Is Passive Investing in Index Funds a Recipe for Danger if the Market Corrects?
by St. John & Assoc on Sep 20, 2017
When you look for stocks to own, most investors do research to find the best growth or reasonable value, perhaps the best products or best management. If we look at the widest index fund being used right now, the S&P500, and break down what exposures you have to a market correction, you will see the highest valuations and arguably the ones at most risk in the equity market make up the largest positions in the index. The largest 5 stocks make up 12% to 13% of the whole index. The names of those 5 stocks are Apple, Alphabet (Google), Microsoft, Amazon and Facebook. All technology related stocks. (In the interest of honesty, it can be noted that Johnson & Johnson is actually the # 5 stock and Alphabet is not, due to Alphabet splitting its share classes into A & C. The index owns both and combined that puts them at #2, dropping J&J to #6). Out of 500 companies in the S&P 500, 5 companies are a driving force to the direction of the index.
Many people like to own a few stocks. Are you one that owns one of these most widely held stocks only to have the rest of your “diversification” in an S&P index fund?

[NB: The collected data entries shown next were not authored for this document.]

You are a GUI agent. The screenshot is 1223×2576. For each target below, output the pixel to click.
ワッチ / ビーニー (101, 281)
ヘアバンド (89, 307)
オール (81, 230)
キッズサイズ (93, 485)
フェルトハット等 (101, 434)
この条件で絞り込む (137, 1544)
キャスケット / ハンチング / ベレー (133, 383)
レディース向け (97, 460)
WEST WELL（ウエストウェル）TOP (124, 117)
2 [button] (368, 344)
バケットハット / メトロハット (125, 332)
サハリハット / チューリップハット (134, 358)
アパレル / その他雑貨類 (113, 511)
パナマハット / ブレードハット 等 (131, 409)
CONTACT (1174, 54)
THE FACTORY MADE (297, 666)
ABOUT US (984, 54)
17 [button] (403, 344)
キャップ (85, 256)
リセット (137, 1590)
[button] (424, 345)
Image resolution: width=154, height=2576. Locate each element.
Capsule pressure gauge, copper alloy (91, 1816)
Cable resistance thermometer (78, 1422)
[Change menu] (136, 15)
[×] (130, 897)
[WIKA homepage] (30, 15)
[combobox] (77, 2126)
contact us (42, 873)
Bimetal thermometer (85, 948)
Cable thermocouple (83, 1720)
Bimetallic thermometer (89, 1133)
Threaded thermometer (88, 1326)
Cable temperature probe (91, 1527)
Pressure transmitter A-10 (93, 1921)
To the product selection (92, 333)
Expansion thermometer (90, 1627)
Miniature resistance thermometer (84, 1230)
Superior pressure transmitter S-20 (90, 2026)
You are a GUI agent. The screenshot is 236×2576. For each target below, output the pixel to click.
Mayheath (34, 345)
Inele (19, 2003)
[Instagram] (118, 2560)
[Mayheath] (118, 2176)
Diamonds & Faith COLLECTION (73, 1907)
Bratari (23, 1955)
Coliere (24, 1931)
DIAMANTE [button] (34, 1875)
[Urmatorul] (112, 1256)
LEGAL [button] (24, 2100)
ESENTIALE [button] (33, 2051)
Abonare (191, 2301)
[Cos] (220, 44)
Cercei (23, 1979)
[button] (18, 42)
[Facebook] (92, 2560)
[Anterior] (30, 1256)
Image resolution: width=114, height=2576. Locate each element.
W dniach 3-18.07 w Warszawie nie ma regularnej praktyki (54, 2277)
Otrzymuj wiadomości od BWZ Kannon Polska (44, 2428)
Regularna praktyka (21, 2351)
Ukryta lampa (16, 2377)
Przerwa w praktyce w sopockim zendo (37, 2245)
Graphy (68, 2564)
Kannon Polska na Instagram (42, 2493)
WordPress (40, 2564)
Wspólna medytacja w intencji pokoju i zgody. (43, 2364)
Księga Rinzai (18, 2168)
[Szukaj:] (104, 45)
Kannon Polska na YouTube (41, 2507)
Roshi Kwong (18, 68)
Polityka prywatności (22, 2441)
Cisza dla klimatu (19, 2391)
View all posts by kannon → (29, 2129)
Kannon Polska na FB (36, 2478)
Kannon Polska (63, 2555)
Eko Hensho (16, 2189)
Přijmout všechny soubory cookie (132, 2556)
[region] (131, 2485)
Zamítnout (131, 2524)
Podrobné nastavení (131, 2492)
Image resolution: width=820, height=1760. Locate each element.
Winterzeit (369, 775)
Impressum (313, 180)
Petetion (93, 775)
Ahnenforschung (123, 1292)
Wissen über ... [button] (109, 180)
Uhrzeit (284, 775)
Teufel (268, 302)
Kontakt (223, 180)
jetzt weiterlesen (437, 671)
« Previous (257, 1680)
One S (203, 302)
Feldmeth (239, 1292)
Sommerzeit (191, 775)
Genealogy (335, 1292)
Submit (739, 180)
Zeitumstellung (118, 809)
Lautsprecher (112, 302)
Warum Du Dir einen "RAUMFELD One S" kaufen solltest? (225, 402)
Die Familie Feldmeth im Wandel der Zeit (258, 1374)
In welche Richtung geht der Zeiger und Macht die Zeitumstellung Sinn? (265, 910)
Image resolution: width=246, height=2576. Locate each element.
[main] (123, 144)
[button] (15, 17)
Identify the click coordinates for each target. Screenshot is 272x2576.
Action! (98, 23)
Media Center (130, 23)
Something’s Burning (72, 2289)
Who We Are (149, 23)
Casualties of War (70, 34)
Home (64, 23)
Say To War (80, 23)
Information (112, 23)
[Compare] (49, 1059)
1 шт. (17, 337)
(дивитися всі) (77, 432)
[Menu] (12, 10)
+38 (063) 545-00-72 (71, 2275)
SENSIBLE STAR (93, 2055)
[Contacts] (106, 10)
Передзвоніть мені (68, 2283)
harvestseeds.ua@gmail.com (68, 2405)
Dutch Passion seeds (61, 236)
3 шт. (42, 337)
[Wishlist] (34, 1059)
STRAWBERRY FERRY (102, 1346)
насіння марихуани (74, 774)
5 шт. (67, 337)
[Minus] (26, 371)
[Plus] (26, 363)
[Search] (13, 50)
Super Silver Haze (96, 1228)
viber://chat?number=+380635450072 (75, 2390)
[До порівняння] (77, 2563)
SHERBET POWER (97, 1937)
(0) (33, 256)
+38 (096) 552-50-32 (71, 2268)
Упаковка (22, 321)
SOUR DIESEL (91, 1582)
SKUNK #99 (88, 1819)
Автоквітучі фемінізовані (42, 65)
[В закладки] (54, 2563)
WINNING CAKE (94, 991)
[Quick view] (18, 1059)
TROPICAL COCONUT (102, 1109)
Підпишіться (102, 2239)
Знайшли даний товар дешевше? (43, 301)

Let’s look at another index fund that is widely held, the Vanguard Large Cap Index Fund or even the Vanguard Total Market index fund. The largest positions in both of those funds are the same 5 that top the S&P 500. These stocks are not being owned because someone deemed them the best stocks to own. They are owned in the largest proportion to the funds because they are the largest companies out there. It’s called “Cap” weighted or Capitalized Value. The only consideration in owning these stocks in an index fund is because they are big companies. That’s it. Index funds are a valuable part of the investment world, but understand what you own. The bottom line is based on the weightings, if one or more of these large stocks corrects, so will most of your investment and there is no way to avoid it in index funds.